▶ _What is expected_: Output the data that follows, keeping every line identical.

▶ _Data extracts_:
::::::::

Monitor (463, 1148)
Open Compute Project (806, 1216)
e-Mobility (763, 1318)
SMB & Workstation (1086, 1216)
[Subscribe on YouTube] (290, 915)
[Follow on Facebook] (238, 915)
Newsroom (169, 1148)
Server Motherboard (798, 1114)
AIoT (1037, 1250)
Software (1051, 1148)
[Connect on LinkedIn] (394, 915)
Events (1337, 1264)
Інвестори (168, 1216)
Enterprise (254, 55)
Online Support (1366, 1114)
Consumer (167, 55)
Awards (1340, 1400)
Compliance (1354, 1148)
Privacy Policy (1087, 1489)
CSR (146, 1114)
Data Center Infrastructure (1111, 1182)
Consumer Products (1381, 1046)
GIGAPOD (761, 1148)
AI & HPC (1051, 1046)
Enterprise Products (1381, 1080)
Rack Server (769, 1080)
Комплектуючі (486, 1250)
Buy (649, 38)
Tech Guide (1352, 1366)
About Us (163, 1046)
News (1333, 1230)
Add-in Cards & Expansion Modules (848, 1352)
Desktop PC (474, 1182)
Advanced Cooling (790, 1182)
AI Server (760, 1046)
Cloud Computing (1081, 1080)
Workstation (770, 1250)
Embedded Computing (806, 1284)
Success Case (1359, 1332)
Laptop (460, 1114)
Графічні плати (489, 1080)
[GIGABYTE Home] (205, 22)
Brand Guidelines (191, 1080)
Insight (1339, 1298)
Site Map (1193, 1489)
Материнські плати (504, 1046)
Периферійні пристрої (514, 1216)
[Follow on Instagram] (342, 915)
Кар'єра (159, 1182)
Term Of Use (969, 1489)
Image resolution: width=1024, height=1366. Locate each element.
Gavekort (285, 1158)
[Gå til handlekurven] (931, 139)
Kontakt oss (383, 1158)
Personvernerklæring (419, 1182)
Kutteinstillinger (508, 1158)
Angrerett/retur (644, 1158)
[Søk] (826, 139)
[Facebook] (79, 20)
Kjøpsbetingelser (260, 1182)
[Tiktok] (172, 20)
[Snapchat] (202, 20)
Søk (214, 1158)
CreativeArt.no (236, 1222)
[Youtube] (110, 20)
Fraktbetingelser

::::::::

▶ _Task output_:
Monitor (463, 1148)
Open Compute Project (806, 1216)
e-Mobility (763, 1318)
SMB & Workstation (1086, 1216)
[Subscribe on YouTube] (290, 915)
[Follow on Facebook] (238, 915)
Newsroom (169, 1148)
Server Motherboard (798, 1114)
AIoT (1037, 1250)
Software (1051, 1148)
[Connect on LinkedIn] (394, 915)
Events (1337, 1264)
Інвестори (168, 1216)
Enterprise (254, 55)
Online Support (1366, 1114)
Consumer (167, 55)
Awards (1340, 1400)
Compliance (1354, 1148)
Privacy Policy (1087, 1489)
CSR (146, 1114)
Data Center Infrastructure (1111, 1182)
Consumer Products (1381, 1046)
GIGAPOD (761, 1148)
AI & HPC (1051, 1046)
Enterprise Products (1381, 1080)
Rack Server (769, 1080)
Комплектуючі (486, 1250)
Buy (649, 38)
Tech Guide (1352, 1366)
About Us (163, 1046)
News (1333, 1230)
Add-in Cards & Expansion Modules (848, 1352)
Desktop PC (474, 1182)
Advanced Cooling (790, 1182)
AI Server (760, 1046)
Cloud Computing (1081, 1080)
Workstation (770, 1250)
Embedded Computing (806, 1284)
Success Case (1359, 1332)
Laptop (460, 1114)
Графічні плати (489, 1080)
[GIGABYTE Home] (205, 22)
Brand Guidelines (191, 1080)
Insight (1339, 1298)
Site Map (1193, 1489)
Материнські плати (504, 1046)
Периферійні пристрої (514, 1216)
[Follow on Instagram] (342, 915)
Кар'єра (159, 1182)
Term Of Use (969, 1489)
Image resolution: width=1024, height=1366. Locate each element.
Gavekort (285, 1158)
[Gå til handlekurven] (931, 139)
Kontakt oss (383, 1158)
Personvernerklæring (419, 1182)
Kutteinstillinger (508, 1158)
Angrerett/retur (644, 1158)
[Søk] (826, 139)
[Facebook] (79, 20)
Kjøpsbetingelser (260, 1182)
[Tiktok] (172, 20)
[Snapchat] (202, 20)
Søk (214, 1158)
CreativeArt.no (236, 1222)
[Youtube] (110, 20)
Fraktbetingelser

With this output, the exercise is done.